Required action:
From the line with "Sätzen... (182, 2072)" through the final line, transcribe the material below character for character; include no other lines.

Records provided:
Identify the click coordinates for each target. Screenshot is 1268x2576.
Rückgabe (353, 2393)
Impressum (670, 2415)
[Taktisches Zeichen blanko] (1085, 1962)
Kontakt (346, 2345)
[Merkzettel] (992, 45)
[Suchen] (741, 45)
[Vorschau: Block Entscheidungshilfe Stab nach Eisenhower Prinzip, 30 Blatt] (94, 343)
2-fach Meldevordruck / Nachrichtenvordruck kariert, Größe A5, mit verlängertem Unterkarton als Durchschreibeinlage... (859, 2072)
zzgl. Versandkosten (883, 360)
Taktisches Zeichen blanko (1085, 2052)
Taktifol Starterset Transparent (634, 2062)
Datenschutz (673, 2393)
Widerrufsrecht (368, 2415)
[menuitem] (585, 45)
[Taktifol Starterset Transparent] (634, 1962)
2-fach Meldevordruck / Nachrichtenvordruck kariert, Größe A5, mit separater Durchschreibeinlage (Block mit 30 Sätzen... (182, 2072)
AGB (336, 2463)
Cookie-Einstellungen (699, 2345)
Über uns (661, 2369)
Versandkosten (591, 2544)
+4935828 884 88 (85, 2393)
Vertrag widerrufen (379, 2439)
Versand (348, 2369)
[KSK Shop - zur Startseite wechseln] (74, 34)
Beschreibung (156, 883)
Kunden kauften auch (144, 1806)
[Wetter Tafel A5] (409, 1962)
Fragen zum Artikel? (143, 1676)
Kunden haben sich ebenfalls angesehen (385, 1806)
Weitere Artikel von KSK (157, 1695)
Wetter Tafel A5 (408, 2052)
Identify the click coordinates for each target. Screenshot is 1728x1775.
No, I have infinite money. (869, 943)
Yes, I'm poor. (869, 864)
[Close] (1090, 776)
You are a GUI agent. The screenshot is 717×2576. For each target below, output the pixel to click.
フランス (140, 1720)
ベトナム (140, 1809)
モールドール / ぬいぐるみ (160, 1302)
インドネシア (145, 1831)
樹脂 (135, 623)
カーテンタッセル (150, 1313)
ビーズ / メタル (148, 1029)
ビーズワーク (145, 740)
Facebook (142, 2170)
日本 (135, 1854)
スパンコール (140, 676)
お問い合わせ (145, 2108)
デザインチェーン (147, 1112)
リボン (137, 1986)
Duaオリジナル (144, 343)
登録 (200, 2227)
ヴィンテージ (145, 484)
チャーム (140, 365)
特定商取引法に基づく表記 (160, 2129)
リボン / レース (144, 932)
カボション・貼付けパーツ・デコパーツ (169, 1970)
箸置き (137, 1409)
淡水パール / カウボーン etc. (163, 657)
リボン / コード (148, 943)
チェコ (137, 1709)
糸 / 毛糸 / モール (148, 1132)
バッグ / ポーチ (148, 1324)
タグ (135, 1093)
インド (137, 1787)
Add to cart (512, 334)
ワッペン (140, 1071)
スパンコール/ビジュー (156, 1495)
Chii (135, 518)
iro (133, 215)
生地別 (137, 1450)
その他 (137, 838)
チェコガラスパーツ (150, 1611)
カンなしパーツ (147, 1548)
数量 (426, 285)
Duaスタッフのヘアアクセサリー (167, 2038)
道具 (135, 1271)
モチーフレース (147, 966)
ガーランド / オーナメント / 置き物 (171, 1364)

Your solution:
2-fach Meldevordruck / Nachrichtenvordruck kariert, Größe A5, mit separater Durchschreibeinlage (Block mit 30 Sätzen... (182, 2072)
AGB (336, 2463)
Cookie-Einstellungen (699, 2345)
Über uns (661, 2369)
Versandkosten (591, 2544)
+4935828 884 88 (85, 2393)
Vertrag widerrufen (379, 2439)
Versand (348, 2369)
[KSK Shop - zur Startseite wechseln] (74, 34)
Beschreibung (156, 883)
Kunden kauften auch (144, 1806)
[Wetter Tafel A5] (409, 1962)
Fragen zum Artikel? (143, 1676)
Kunden haben sich ebenfalls angesehen (385, 1806)
Weitere Artikel von KSK (157, 1695)
Wetter Tafel A5 (408, 2052)
Identify the click coordinates for each target. Screenshot is 1728x1775.
No, I have infinite money. (869, 943)
Yes, I'm poor. (869, 864)
[Close] (1090, 776)
You are a GUI agent. The screenshot is 717×2576. For each target below, output the pixel to click.
フランス (140, 1720)
ベトナム (140, 1809)
モールドール / ぬいぐるみ (160, 1302)
インドネシア (145, 1831)
樹脂 (135, 623)
カーテンタッセル (150, 1313)
ビーズ / メタル (148, 1029)
ビーズワーク (145, 740)
Facebook (142, 2170)
日本 (135, 1854)
スパンコール (140, 676)
お問い合わせ (145, 2108)
デザインチェーン (147, 1112)
リボン (137, 1986)
Duaオリジナル (144, 343)
登録 (200, 2227)
ヴィンテージ (145, 484)
チャーム (140, 365)
特定商取引法に基づく表記 (160, 2129)
リボン / レース (144, 932)
カボション・貼付けパーツ・デコパーツ (169, 1970)
箸置き (137, 1409)
淡水パール / カウボーン etc. (163, 657)
リボン / コード (148, 943)
チェコ (137, 1709)
糸 / 毛糸 / モール (148, 1132)
バッグ / ポーチ (148, 1324)
タグ (135, 1093)
インド (137, 1787)
Add to cart (512, 334)
ワッペン (140, 1071)
スパンコール/ビジュー (156, 1495)
Chii (135, 518)
iro (133, 215)
生地別 (137, 1450)
その他 (137, 838)
チェコガラスパーツ (150, 1611)
カンなしパーツ (147, 1548)
数量 (426, 285)
Duaスタッフのヘアアクセサリー (167, 2038)
道具 (135, 1271)
モチーフレース (147, 966)
ガーランド / オーナメント / 置き物 (171, 1364)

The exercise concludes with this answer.